The performance appraisal management system mainly includes the following modules: (1) basic settings module includes evaluation period, evaluation dimension, and evaluation template. (2) KPI assessment module mainly includes the KPI assessment approval relationship and KPI assessment process function. (3) Evaluation relationship module includes evaluation object grouping, evaluation subject grouping, and evaluation relationship maintenance functions. Corresponding evaluation subjects and evaluation weights can be set according to different evaluation dimensions, different evaluation forms, different evaluation units, and different evaluation objects. (4) Evaluation implementation module mainly includes anonymous account generation, grouping, and scoring functions. After the performance administrator configures the evaluation group and the evaluation relationship, the evaluation relationship can be activated to enter the scoring state. At this time, the system will automatically generate anonymous accounts in groups. (5) Result calculation module can calculate the data collected by the performance evaluation form to obtain data, such as the number of test scores and the ranking within the group, and calculate the evaluation status of the evaluation objects by different evaluation subject groups according to the evaluation method. (6) Report center module mainly includes the functions of evaluation result statistics, query, and analysis.
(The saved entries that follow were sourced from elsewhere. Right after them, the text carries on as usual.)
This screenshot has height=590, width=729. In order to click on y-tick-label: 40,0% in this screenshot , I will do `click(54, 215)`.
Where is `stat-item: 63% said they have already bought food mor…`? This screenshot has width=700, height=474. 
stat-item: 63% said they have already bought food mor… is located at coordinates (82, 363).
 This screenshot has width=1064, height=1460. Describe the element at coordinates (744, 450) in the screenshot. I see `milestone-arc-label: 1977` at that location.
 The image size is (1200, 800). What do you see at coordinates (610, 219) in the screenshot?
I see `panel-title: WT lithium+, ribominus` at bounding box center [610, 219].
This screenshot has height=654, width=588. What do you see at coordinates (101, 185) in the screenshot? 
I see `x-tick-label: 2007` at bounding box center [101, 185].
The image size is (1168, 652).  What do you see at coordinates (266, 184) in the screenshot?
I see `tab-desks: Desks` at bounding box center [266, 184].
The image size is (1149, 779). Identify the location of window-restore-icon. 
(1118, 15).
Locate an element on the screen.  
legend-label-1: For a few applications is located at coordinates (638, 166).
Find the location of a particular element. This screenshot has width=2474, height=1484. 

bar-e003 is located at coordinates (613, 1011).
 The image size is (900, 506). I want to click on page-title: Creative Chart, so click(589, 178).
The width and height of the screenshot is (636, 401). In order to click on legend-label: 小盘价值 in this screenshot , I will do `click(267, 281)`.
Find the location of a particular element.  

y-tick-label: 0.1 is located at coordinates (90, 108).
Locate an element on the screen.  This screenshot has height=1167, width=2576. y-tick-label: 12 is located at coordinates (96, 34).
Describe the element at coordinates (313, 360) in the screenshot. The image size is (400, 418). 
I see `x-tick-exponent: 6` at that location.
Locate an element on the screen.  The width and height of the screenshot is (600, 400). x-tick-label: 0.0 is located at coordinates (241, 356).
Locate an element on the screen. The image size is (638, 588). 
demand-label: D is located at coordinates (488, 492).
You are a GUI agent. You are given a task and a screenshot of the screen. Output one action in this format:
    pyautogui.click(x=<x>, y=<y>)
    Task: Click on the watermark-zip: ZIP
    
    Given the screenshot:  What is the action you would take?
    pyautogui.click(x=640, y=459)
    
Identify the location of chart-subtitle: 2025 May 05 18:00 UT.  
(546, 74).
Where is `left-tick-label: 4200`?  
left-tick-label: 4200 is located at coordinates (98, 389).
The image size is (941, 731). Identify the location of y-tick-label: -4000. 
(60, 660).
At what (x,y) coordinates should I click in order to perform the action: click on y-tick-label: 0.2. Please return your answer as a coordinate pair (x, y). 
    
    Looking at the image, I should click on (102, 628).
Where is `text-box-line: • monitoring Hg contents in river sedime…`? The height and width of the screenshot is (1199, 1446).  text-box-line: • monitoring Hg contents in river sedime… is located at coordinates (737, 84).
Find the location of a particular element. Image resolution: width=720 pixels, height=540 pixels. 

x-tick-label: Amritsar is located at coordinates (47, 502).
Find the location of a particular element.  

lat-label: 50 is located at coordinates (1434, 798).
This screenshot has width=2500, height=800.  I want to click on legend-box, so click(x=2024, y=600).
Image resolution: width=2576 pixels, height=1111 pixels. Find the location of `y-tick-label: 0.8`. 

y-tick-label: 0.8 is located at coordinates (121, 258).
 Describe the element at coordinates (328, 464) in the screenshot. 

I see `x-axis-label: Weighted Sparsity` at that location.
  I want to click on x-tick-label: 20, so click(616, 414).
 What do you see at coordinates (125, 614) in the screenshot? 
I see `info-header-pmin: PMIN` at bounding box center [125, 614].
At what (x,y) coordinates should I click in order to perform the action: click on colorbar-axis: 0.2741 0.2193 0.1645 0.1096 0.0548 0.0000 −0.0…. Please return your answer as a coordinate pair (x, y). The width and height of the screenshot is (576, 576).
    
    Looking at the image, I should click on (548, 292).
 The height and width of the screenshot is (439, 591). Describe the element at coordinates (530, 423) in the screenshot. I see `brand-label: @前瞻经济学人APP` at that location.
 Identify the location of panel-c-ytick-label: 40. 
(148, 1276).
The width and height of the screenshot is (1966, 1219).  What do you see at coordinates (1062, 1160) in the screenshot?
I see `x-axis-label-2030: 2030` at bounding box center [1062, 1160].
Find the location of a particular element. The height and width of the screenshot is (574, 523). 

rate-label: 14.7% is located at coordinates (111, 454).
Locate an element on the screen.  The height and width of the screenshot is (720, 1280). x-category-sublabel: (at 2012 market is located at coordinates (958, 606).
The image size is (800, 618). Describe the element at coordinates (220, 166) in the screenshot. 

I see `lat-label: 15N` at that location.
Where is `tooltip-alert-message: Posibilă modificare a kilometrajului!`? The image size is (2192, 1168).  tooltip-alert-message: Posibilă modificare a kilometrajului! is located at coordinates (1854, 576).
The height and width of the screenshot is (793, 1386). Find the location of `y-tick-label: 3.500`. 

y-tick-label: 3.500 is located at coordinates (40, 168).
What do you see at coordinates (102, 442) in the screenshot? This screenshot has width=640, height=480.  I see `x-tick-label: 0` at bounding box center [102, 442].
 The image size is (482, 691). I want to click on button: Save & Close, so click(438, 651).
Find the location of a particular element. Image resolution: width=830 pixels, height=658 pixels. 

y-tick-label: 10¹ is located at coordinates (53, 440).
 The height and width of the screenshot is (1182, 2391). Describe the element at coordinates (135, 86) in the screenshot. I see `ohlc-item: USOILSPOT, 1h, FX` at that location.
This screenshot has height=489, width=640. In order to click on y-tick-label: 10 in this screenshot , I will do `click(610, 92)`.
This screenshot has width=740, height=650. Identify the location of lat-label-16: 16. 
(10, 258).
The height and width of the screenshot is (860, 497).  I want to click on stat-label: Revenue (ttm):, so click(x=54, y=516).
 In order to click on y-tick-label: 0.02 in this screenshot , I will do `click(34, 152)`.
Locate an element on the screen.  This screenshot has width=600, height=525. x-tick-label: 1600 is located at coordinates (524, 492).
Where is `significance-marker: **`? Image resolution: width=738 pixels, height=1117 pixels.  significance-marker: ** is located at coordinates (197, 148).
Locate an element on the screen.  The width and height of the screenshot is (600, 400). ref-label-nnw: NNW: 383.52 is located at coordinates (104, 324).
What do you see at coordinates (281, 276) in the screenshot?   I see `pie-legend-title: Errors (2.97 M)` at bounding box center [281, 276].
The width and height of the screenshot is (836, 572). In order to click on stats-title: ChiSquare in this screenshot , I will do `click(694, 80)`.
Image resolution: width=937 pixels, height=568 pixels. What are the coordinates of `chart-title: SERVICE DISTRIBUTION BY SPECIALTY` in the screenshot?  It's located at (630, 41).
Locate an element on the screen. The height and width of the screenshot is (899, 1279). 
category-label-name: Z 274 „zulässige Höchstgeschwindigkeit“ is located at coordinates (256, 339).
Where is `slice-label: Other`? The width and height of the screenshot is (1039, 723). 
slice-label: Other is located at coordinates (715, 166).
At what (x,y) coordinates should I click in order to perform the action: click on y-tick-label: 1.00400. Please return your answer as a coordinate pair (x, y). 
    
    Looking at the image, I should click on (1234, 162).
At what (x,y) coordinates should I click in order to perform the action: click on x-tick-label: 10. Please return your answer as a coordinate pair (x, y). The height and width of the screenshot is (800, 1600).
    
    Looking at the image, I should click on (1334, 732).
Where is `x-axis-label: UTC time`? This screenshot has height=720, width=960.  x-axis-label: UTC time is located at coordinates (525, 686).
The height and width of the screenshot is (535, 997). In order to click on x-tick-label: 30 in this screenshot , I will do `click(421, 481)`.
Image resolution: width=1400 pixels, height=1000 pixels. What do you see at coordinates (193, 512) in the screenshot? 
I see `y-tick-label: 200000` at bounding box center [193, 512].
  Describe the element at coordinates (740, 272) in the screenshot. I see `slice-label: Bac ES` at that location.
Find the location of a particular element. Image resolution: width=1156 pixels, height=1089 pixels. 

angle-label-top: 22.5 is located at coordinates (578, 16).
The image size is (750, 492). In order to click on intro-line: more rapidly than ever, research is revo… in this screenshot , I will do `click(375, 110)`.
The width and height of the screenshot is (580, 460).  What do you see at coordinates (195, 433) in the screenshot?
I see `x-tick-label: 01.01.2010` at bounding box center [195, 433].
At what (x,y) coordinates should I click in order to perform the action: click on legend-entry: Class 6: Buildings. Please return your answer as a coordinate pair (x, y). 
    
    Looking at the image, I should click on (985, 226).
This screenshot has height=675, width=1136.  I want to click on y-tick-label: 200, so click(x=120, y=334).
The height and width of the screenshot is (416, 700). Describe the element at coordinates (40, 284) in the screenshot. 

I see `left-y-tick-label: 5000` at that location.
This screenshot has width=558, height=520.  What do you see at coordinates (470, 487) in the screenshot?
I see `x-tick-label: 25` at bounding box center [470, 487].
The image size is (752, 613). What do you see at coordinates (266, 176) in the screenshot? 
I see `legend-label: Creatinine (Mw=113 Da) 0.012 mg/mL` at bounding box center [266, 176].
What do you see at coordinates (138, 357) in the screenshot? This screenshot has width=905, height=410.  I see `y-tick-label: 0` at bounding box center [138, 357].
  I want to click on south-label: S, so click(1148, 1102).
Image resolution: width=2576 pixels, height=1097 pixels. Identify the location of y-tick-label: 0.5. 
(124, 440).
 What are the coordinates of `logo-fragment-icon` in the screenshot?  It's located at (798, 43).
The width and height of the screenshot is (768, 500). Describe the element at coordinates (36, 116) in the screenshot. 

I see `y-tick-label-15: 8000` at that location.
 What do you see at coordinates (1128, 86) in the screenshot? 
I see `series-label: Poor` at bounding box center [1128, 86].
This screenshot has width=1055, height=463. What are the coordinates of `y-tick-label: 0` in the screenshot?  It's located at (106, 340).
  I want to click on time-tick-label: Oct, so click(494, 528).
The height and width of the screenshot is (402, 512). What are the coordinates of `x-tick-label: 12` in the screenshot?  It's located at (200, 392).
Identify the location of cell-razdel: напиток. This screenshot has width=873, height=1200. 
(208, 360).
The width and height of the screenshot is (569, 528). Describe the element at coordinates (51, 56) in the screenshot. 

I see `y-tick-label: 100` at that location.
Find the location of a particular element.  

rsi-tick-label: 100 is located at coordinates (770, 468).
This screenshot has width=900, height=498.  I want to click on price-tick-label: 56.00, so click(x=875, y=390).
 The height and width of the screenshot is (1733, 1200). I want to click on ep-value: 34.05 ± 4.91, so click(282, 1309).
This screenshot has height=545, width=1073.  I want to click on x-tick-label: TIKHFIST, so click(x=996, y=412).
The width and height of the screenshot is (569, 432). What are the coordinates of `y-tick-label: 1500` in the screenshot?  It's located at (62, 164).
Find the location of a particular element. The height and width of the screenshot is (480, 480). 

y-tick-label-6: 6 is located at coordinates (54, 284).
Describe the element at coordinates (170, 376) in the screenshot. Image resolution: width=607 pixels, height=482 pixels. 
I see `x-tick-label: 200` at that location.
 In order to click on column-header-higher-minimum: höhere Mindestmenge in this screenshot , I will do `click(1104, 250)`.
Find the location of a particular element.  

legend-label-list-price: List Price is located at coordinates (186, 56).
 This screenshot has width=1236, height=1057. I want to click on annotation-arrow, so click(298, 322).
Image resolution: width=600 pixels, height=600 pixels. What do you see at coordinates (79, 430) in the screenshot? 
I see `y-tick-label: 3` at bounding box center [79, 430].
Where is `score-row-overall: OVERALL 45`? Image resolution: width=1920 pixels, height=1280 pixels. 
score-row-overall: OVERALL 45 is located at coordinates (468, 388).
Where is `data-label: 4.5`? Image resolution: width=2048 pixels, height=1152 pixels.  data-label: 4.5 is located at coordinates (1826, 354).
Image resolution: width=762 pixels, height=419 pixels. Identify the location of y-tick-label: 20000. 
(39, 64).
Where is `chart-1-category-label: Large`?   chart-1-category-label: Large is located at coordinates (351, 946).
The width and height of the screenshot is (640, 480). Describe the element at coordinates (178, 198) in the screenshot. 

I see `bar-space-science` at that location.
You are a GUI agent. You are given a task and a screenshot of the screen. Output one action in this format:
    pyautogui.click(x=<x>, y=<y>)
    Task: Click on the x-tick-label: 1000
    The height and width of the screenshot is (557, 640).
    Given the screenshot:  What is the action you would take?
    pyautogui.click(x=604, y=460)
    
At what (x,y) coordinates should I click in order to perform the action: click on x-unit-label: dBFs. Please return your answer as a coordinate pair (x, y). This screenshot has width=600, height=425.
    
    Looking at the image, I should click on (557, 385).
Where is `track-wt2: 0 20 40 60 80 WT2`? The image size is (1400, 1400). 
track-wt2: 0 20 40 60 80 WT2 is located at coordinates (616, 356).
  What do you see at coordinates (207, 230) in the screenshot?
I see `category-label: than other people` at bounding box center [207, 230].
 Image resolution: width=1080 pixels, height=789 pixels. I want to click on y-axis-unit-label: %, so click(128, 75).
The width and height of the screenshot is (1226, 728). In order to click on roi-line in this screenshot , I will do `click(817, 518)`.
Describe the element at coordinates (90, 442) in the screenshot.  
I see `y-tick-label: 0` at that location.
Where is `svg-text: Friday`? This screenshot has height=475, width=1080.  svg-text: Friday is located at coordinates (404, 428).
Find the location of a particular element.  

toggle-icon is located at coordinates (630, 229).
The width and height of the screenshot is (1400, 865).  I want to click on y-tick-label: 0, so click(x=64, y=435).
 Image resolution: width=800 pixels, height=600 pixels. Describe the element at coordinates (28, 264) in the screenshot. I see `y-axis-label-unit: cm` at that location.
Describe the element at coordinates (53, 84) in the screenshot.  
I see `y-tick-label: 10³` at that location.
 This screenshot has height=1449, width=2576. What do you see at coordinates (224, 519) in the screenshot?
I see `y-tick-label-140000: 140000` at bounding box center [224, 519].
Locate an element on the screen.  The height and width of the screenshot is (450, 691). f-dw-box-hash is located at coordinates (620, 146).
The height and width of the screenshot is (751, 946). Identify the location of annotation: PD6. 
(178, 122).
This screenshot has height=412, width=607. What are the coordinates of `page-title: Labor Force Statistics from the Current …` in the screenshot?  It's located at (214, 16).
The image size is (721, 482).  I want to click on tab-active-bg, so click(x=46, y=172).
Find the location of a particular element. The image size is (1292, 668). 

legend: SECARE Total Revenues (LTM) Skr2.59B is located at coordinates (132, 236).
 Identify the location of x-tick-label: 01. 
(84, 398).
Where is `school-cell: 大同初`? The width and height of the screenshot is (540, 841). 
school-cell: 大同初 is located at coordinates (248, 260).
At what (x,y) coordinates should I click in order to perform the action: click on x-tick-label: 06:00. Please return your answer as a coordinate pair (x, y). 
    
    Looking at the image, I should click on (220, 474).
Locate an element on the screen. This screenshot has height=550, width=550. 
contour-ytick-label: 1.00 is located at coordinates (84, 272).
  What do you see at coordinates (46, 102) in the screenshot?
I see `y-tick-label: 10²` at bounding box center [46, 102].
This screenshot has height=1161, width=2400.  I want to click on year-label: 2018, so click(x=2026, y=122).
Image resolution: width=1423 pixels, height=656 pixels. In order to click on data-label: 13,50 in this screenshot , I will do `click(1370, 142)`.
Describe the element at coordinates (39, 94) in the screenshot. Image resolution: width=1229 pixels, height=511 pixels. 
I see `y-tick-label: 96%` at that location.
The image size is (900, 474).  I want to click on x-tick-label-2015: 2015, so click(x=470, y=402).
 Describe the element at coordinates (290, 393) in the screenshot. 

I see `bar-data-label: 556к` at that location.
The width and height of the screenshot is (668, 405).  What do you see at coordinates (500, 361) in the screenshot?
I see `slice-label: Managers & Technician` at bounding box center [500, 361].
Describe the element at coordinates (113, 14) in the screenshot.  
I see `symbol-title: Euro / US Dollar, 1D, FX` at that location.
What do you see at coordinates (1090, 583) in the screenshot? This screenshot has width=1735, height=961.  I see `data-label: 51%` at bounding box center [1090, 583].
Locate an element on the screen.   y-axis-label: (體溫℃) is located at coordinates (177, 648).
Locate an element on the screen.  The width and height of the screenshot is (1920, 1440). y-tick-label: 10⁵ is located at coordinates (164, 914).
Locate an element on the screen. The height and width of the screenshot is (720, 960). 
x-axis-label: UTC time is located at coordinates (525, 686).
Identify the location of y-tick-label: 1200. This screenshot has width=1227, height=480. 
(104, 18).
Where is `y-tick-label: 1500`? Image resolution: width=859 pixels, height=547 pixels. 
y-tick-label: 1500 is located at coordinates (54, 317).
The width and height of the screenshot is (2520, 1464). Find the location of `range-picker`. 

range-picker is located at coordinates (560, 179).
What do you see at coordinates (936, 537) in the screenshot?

It supports the analysis and statistics of the evaluation results from different angles and provides reporting functions such as the traceability of the original evaluation results, the evaluation result table of each subject, and the comprehensive analysis of the evaluation results.

5. Conclusion

It is of great significance to apply the quantitative results of performance appraisal to actual work. Using scientific mathematical models, the division of labor can be further rationally optimized and the overall work efficiency can be improved. Increased productivity is a win-win situation for businesses as well as employees. Under normal circumstances, the number of tasks of a company is generally far greater than the number of employees, and the increase in the number of employees generally cannot keep up with the increase in the number of tasks. In view of this situation, it is very important for business leaders to arrange reasonable arrangements for employees and tasks. This study uses a multiobjective decision-making mathematical model to optimize performance appraisal in human resource management. This optimization method is applied to the performance appraisal digital management system. The evaluation of the employees’ work in this study is entirely based on the reform of the performance appraisal system and the quantification of the appraisal results. However, there is still a lot of room for improvement in the development of human resource management. The reform of the performance appraisal system has not been taken seriously, and qualitative appraisal is still used as the evaluation result of personnel. This also makes it difficult to achieve the goal of scientific management using information tools or intelligent models.

Data Availability

The labeled datasets used to support the findings of this study are available from the corresponding author upon request.

Conflicts of Interest

The authors declare that they have no conflicts of interest.

Acknowledgments

This work was supported by the Segi University Malaysia.